I’m a Boomer, born at the height of the boom in 1954. I spent my most productive years in a corporate environment, rising up the ladder to become a vice president. This was in my mid-40s. The inevitable mid-life crisis hit, and I realized I didn’t believe in the corporate model any more, that suits were for car salesmen and that meetings were a fidgety hell. What was really happening was I was realizing I’d always be a vice president, and younger men would soon be giving me orders. I did what a lot of men my age are doing; I kicked over the traces, stole my key client and started my own company.
I am Principal now (not president, too vainglorious), no longer vice-anything, but what I really am is a freelancer, no employees but my cats, no assets but my integrity and my computer.
For more than a decade I’ve done most of my real work before lunch in my pyjamas (just like the caricature of the freelancer). After lunch, I have time to nap, and I do. Napping is one of the most civilized things a working person can do to maintain their energy, and it’s no mystery they are popular in ancient cultures that have learned much about work.
After dinner, writing reports and proposals until the wee hours, uninterrupted by phone calls and visits. I find I work best with a hockey game at my elbow, bathed in the frantic noise, but ignoring it except to exclaim “Awrite!” or “Shit!” at the goals.
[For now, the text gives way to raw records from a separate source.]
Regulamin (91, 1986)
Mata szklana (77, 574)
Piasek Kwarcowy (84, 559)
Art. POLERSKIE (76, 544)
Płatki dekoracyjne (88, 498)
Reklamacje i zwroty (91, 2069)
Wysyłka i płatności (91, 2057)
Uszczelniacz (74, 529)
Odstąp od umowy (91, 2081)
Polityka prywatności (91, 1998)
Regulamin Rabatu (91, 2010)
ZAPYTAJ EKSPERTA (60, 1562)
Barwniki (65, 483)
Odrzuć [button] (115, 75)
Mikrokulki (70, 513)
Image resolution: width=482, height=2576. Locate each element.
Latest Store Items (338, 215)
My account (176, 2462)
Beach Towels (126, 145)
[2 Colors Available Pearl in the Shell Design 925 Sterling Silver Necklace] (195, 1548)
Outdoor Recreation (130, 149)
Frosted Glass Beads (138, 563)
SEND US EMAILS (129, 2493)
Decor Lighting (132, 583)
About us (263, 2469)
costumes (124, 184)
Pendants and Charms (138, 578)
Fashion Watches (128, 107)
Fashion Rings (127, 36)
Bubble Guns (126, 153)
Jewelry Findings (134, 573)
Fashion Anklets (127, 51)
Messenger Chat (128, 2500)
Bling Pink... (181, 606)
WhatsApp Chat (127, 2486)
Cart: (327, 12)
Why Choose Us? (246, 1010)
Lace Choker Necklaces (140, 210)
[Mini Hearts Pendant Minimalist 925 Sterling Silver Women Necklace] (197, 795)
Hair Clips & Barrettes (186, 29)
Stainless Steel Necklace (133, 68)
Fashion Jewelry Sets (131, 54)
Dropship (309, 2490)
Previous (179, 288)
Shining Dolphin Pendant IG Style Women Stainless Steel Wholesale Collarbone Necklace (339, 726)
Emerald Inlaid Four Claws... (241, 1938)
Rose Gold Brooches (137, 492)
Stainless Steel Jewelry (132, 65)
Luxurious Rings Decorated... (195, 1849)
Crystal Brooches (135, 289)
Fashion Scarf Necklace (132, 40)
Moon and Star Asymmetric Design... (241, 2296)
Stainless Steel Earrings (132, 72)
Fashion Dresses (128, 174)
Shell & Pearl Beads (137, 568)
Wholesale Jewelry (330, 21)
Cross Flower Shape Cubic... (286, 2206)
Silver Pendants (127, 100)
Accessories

This is true productivity. Working on one’s own schedule, and owning one’s work as a result. When you subtract those parts of the working day that have nothing to do with working, you realize how much time you actually don’t own. Now I own my time, and have no one to blame if I waste it.
This is increasingly the case amongst Boomers. For a number of reasons, they now work for themselves. Some have been downsized out and abandoned the treadmill to younger contestants, others have burned through a career too fast and need to set their own pace. I think it’s Boomer narcissism; those who didn’t get to be the big boss, left to become their own boss, like I did.
Pensions, you say? Well, I’ll deal with retirement income in more detail later, but I don’t have a pension and I don’t know anyone who does. My father had three. I had some RRSPs that sustained me through the worst of the recession. I have 35 shares of Apple stock I’ve owned since Steve Jobs had hair, and I have a substantial house, most of which my wife and I own. And the ultimate retirement accessory, a large motorsailer which I use as my summer office.
Although I made a lot of money in my peak earning years, like a lot of people my age, it never occurred to me to save like my parents did. We had RRSPs, they underperformed and cost too much in fees, and were too easy to raid. For many of us, our house is our pension, RRSPs and retirement fund. My wife and I would own our house by now, but I borrowed against it to buy the boat, which seemed a fair trade-off. At 38 feet, 4 cabins and 2 heads, sleeping seven, it really is a second home at a fraction of the cost.
The grim truth is, summer office or not, I’ll be working until I’m dead, because I can’t afford to retire, and I’m not the only one I know who can’t. Not that I’d want to. I define myself by my work, not my hobbies. I don’t golf, and while I can always make time for sailing, if I weren’t planning, executing and reporting, I’d die of the fidgets. I’m hoping that the sheer mass of aged freelancers will ensure that a 75 year old consultant isn’t that strange a sight in the future as it is now. I just hope there will be enough work for all of us.